Lula, um democrata, um
estadista?
Era ainda a metade da década de 70 quando comecei a militar nos quadros
da Juventude Operária Católica (JOC), foi na luta que minha geração foi forjada
e por ter acompanhado um pouco da história recente do Brasil, passei a entender
que a saga
de um povo se confunde muito com a história do seu líder. Diante de tudo que
aconteceu com Lula desde as lutas no movimento operário até as masmorras de
Curitiba, podemos entender que não é fácil ficar do lado do povo e da justiça.

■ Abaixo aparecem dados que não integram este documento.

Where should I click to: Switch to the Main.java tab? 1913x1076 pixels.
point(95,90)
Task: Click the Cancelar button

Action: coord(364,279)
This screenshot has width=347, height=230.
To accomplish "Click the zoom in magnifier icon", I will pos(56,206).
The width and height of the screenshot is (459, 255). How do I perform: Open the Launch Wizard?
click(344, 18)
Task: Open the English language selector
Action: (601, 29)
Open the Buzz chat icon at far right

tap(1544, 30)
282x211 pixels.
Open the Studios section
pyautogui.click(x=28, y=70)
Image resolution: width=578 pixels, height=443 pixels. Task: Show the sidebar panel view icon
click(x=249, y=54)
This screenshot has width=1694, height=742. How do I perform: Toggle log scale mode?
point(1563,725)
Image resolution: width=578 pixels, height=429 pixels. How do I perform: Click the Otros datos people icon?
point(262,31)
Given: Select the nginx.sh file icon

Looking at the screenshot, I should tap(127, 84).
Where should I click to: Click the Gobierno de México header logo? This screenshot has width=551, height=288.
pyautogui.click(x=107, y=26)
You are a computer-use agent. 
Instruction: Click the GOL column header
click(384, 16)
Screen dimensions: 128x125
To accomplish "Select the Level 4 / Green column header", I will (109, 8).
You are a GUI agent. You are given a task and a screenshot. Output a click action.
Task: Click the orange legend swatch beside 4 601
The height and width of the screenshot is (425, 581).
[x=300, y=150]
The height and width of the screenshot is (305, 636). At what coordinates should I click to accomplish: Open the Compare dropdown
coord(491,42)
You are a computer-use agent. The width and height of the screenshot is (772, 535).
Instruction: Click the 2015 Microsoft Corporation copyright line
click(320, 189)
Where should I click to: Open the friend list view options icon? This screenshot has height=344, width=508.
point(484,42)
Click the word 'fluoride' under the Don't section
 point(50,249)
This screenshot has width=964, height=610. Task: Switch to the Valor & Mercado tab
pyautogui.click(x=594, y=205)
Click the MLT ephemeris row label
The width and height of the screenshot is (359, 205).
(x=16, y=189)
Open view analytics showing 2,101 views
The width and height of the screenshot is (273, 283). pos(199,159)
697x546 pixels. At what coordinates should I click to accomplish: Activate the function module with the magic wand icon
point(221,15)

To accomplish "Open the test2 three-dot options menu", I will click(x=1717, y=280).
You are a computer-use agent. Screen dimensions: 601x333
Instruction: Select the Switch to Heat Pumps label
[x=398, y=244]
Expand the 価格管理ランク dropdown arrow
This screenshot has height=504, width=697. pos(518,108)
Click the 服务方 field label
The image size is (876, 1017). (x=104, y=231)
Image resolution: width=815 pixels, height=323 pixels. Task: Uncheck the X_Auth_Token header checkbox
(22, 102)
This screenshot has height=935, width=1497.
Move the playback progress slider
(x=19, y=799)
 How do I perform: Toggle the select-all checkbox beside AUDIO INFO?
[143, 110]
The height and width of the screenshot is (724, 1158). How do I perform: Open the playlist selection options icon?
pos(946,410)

Como militante político há mais de quarenta e
cinco anos e professor de filosofia, posso afirmar que Lula há muito tempo
deixou de ser homem e se tornou uma narrativa
ou como costumamos chamar no campo filosófico, um mito. Do grego
mythos (“conto”), um mito remete
para um relato de feitos maravilhosos cujos protagonistas são personagens
sobrenaturais extraordinários (heróis).
Diz-se que os mitos fazem parte do sistema de
crença de uma cultura, que os considera como histórias verdadeiras. Têm a
função de proporcionar um apoio narrativo às histórias centrais de uma
comunidade.
Sendo assim, Lula se
tornou um mito, não pertence mais este plano e seus feitos transcenderam
fronteiras e podemos dizer que já entrou para história. Ao constatar, que esta afirmação é um
consenso que vai da direita à esquerda, temos assim que ter clareza sobre o que
está em jogo, em disputa, é o significado desta narrativa, o que ela
representa.
A direita brasileira criou uma narrativa
sem provas que Lula é o maior corrupto da história do Brasil. Já à esquerda,
declarou e vem conseguido manter seu projeto que este homem é a principal
liderança popular que este país já teve.
Esta é a verdadeira luta que vem se travando
no cenário brasileiro. A disputa está aí. Se não existisse a rede de
computadores se não houvesse uma imprensa alternativa, poderíamos dizer que a
batalha já estaria perdida. Sabemos que não pode haver duas narrativas para a
mesma história. Ou é uma coisa ou é a outra. Cada um que escolha seu lado.
Quando o antropólogo
Claude Lévi-Strauss afirma que todo o mito deve obedecer a três atributos:
tratar de uma questão existencial, ser constituído por
contrários irreconciliáveis e proporcionar a reconciliação desses pólos para
acabar com a angústia, ele termina explicando para a gente porque todo
gesto de Lula tem dimensão simbólica, Lula pega o microfone e o país paralisa
em frente à TV. Os admiradores choram. Os jornalistas a serviço da mídia
hegemônica silenciam. Ninguém fica indiferente as suas palavras e a
personalidade que incorpora.
Ele tem consciência do seu papel na história,
diferente dos seus algozes, sabe perfeitamente que está sendo observado,
conhece muito bem o tamanho que tem e explora com extrema habilidade sua
capacidade de fabricar símbolos.
O
certo, é que Lula é mais que uma idéia: é uma narrativa. Lula inventou e
praticou sentidos. Ele mostrou - pela - sua trajetória - que um mundo melhor é
possível. Lula é um mito. Não um mito do povo brasileiro, e sim, um mito -
agora - da humanidade. A prisão de Lula se tornou um escândalo depois das revelações
da Vasa Jato e da Operação Spoofing, ao mesmo tempo em que se realiza um dos maiores ataques a conquistas
sociais dos trabalhadores e das trabalhadoras, isto reforça a imagem de Lula e
do PT e seus aliados, como os únicos defensores dos trabalhadores e isto, com
certeza, terá grande impacto nas eleições 2022.